I find the context discussion sort of forgotten in the mainstream of the LLM discourse today, however, it may be the most influential concept for data strategies related to LLMs.

The influence of this concept comes from two parts:

  1. Context size of current LLMs is the single most limiting element for data handling by the model
  2. The potency and flexibility that it brings to influence the model results

LLM models today have a context size limit measured in tokens. Tokens are usually parts of words or full words that can fit into ~4 characters.

This token limit influences how much information can the model process and generate for each prompt-response interaction. It should be noted that the response will also consume some of the context limit.

Model with 4000 token context limit (e.g. GPT-3.5) will be able to process approximitly 3000 words ( ̴5–6 pages of text)

The reason why LLM context is not a well-known LLM property is that it only starts to matter in intermediate or advanced scenarios which only a smaller percentage of users are encountering at the moment.

For our discussion here, it will be the most significant concept we will rely on and leverage while working around its limits to form relevant patterns.

Memory

The accompanying concept which naturally extends the LLM context is memory. Memory helps to retain longer contexts, but it also takes space in the context limit.

Short-term LLM memory spans a single conversation. Barebone LLM is single prompt-response focused, so it is not automatic that LLM keeps previous prompts and responses as part of each individual interaction. Such behavior is an application logic aka “memory” that is specifically built into applications such as ChatGPT, Bing Chat, and other tools.

In other words, memory stores all user queries including responses, and automatically includes them in all subsequent LLM interactions.

Memory is common application concept that LLM-focused frameworks (e.g. LangChain) are providing as native capability

Fairly uncommon is a concept of Long-term LLM memory. Such memory represents context retained over multiple conversations. Imagine a situation where the context of a previous conversation/s is needed to inform the current session. A good example would be e.g. when there would be a result of an analysis that was reached in the last conversation and some parts of it will be needed as a follow-up.

I believe, long-term memory especially, is a very potent strategy that will bring contextual and interaction-aware information to otherwise more fact-focused data retrieval strategies. For scenarios where it is important to know “how” the data was used and what actions were taken with the data.

Chapter 2: LLM Data Patterns in Practice

Now let’s jump to the meat of this chapter — the practical examples, patterns, and strategies.

It is important to mention that this area in particular is evolving and will need revisions as the industry progresses.

A quick disclaimer. We are not trying to describe interaction patterns with LLM (like prompting and prompt engineering methods), we will specifically focus only on patterns that enable external data with the LLM. Keeping it separate is a good way to give both areas appropriate space.

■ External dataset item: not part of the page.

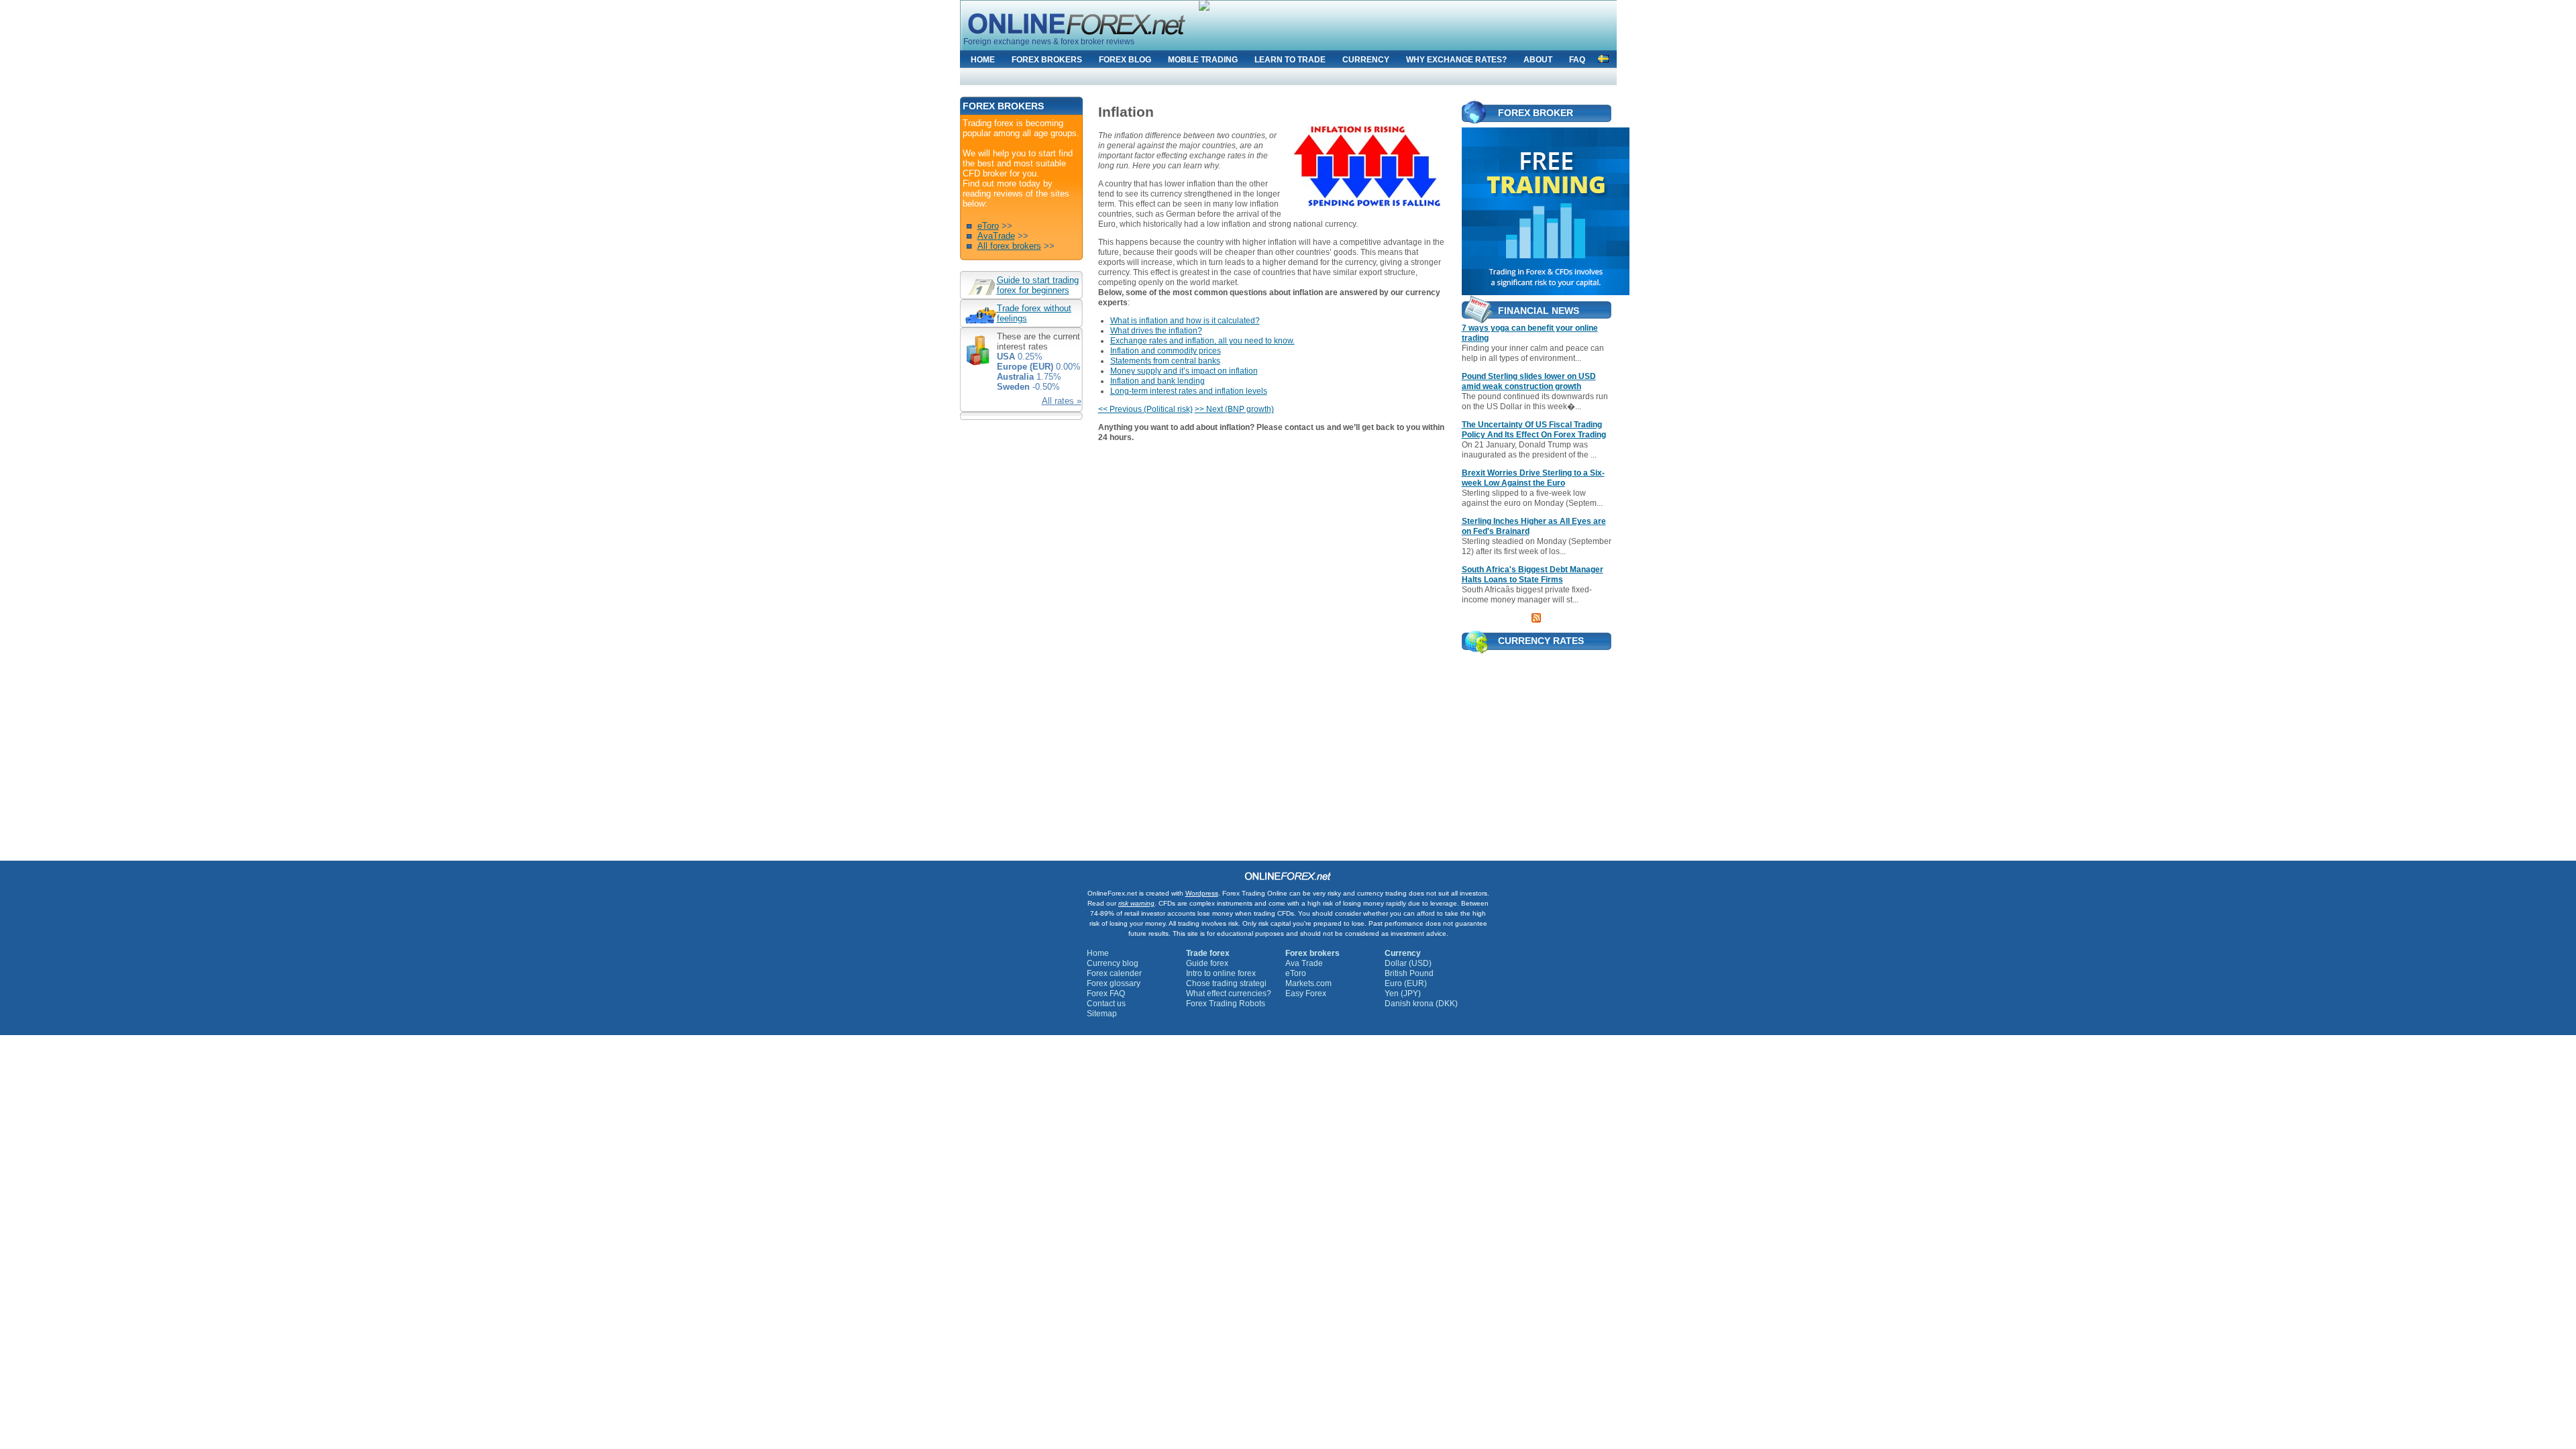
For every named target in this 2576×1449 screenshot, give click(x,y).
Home (1098, 953)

Core Data Augmentation Techniques

  1. Prompt & Context based techniques
  2. Training and Fine-tuning techniques

I will focus on both #1 and #2 in this chapter, but conscious of the length of the article I’ll formulate only basic principles and considerations for #2 and will keep the Training & Fine-Tuning topic for its own article in the series.

In terms of practical usability, #1 techniques are going to fit a lot of immediate scenarios and probably be more realistically viable short term.

Prompt & Context Patterns

All patterns in this group rely on LLM Context as the main data augmentation strategy often in combination with retrieval augmentation methods.

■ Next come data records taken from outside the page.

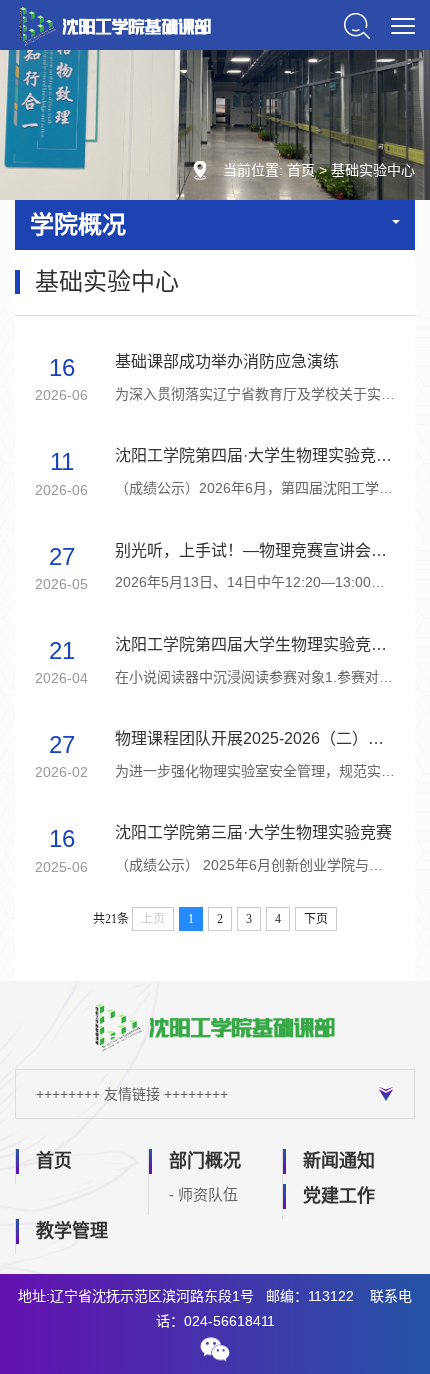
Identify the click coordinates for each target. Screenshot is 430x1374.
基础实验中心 (373, 170)
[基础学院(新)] (115, 25)
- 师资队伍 (203, 1194)
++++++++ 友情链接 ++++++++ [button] (132, 1094)
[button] (215, 1348)
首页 (301, 170)
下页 (316, 919)
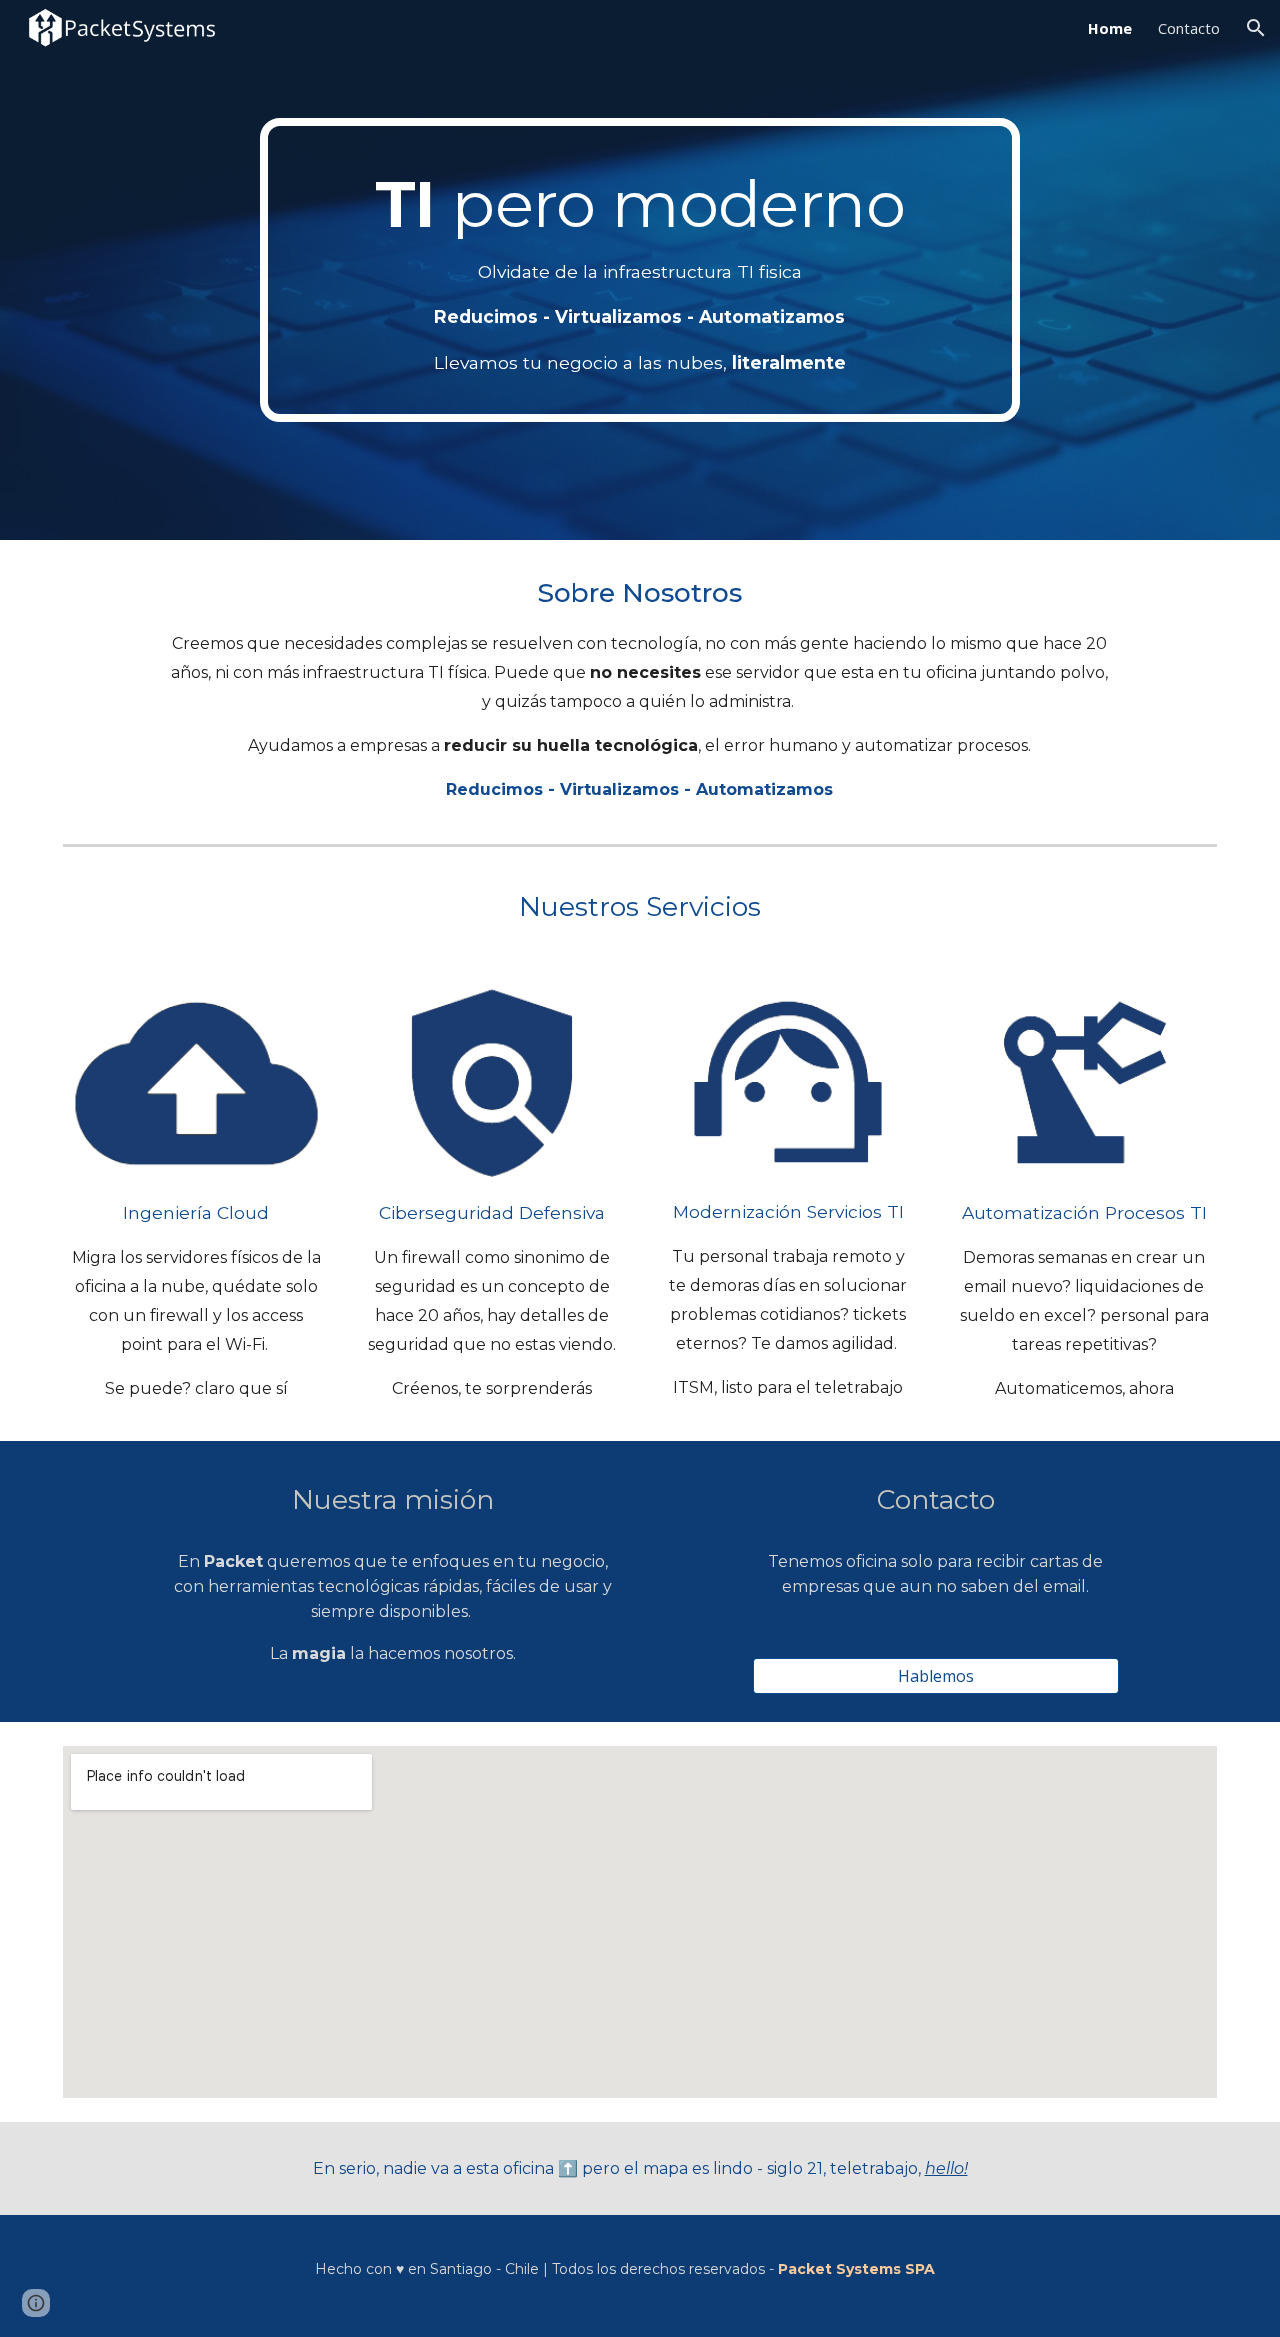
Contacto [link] (1189, 28)
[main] (640, 270)
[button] (1256, 28)
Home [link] (1110, 28)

These methods can reach significant levels of complexity, especially with the growing amount of data that needs to be processed, but the core principle remains the same > bring all specific and task-relevant data into the prompt context. The complexity is therefore only in the way data are selected and processed before reaching the LLM prompt.

In other words, all these patterns inject data directly into the prompt and do it in more or less complex ways.

Sometimes people refer to techniques like zero-shot or few-shot training, however, zero-shot or few-shot are concepts describing how the model processes or interacts with the data. In contrast, we will focus solely on the part of how the data are retrieved and integrated into the prompt.

It looks like a level of separation between the data enablement/augmentation and model data interaction will be beneficial given how massive both of these areas are. Considerations for concepts like prompt engineering or chain of thought strategies will be definitely a great topic for another chapter of the series.

Patterns:

  1. No Retrieval
  2. Retrieval Augmentation (RAG — Search and Embedding)
  3. Query & Code Processing Retrieval (CodeRAG)

Reader note: I am famously bad at naming things :-). Please leave a comment to suggest options and ideas on how to name the patterns above.

No Retrieval pattern

Fig. (1): No Retrieval pattern interaction diagram

This pattern is included to complete the list and to represent the starting point which will be familiar to all users.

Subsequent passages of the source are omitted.